We have to be alert to the canaries in the coal mine, such as what was going on in Iceland and Turkey in 2007 and in the mortgage industry in the US beginning in 2002.


Is what’s happening now in Dubai and Greece, for example, a canary in the coal mine? In Greece, there is real chaos and anarchy, with mobs on the street. If Dubai goes down the drain, there’s going to be serious trouble, because they have a million or so imported workers from third-world countries. They are working their butts off, and they have been cheated for years, in terms of what they are paid and their food allowances. There are going to be real problems there.


You can make the case that it is not inconceivable that the barbarians could be at the gate in Europe, Japan and the US. It’s one chance in ten that’s going to happen but, as a person with wealth, you must ask what type of insurance to take out against that.


You suggest taking a “survivalist” posture to protect against these calamities. What steps should investors take now?


It sounds simplistic, but there’s nothing the matter with having some kind of self-sufficient farm that is not close to the big cities. It sounds almost stupid, but it sure paid off in occupied Europe during World War II. I don’t think periods of anarchy are going to last a long time in countries like the US. But could we have four or five months of anarchy? I think there’s one chance in ten that could happen.


How should investors treat the possibility of uncontrolled deficit expansion and runaway inflation? Is that one of the barbarians at the gate? How likely is that, and how should investors protect against it?

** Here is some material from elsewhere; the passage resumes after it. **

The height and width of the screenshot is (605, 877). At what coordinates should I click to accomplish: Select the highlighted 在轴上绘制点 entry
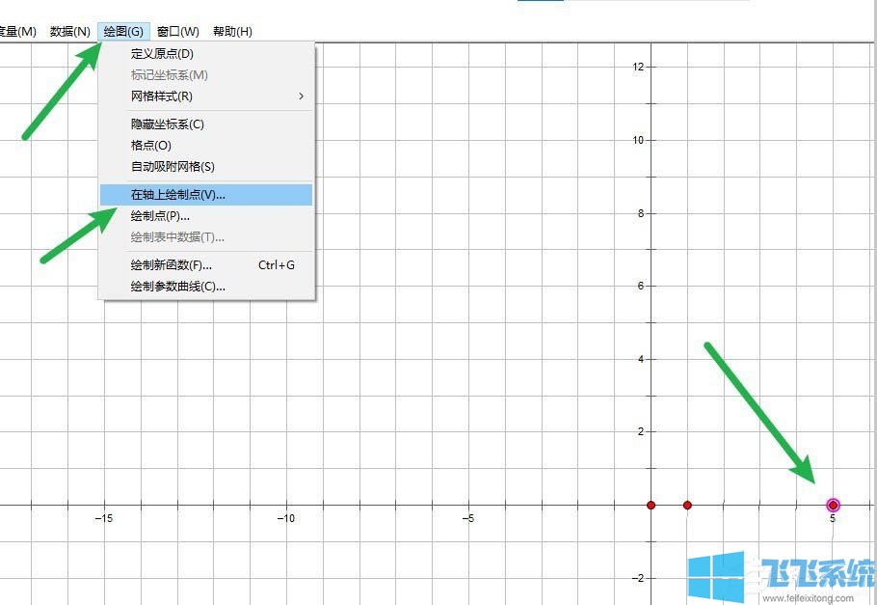[x=178, y=194]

I’m not particularly worried about that in the near future. We’ve had a tremendous monetary expansion. But, on the other hand, we have a tremendous output gap and the rate of increase in wages is declining. We think that this year we will reach a point where there will be no increases in wages. In Japan, wages are actually declining. It’s unlikely we are going to have runaway inflation in that kind of environment for the next couple of years. Beyond that, we have to wait and see.


Do you worry about the decline in the dollar? Has this led you to be more diversified across currencies that you were perhaps a few years ago?


To some extent, yes, but in the long run the trade-weighted dollar is very close to a long-term secular low that goes back 50 years. I’m not concerned about breaching that low.


In terms of currencies, people are going to buy another piece of paper, one that is highly liquid and has a call on real assets and earnings power and has, in addition, a yield. That currency is called high-quality large-capitalization stocks in the US, Europe, Japan and the emerging markets. They may become a substitute, to some extent, for dollars and currencies.


You are on record as not being a gold bug. Do any commodities serve as effective hedges against declines in the financial markets?


It’s hard for me to conceive of commodities as hedges against the equities markets. Just like the equities market, commodity prices are very sensitive to economic conditions. The thing that will bring down the equity market is a real disappointment or a collapse in the economic environment. I don’t see them as hedges.


So are high-quality large-cap stocks a better hedge than gold?


Yes, much more so. What’s the P/E ratio on gold? What’s the yield on gold? It doesn’t have one, whereas I can prove to you that US high-quality, large-cap stocks are as cheap relative to value and to their history as they have been in hundreds of years.


As Winston Churchill once said of one of his political opponents – who was a vegetarian, a teetotaler and very liberal – the same is true of gold: it “has all the virtues I dislike and none of the vices I admire.”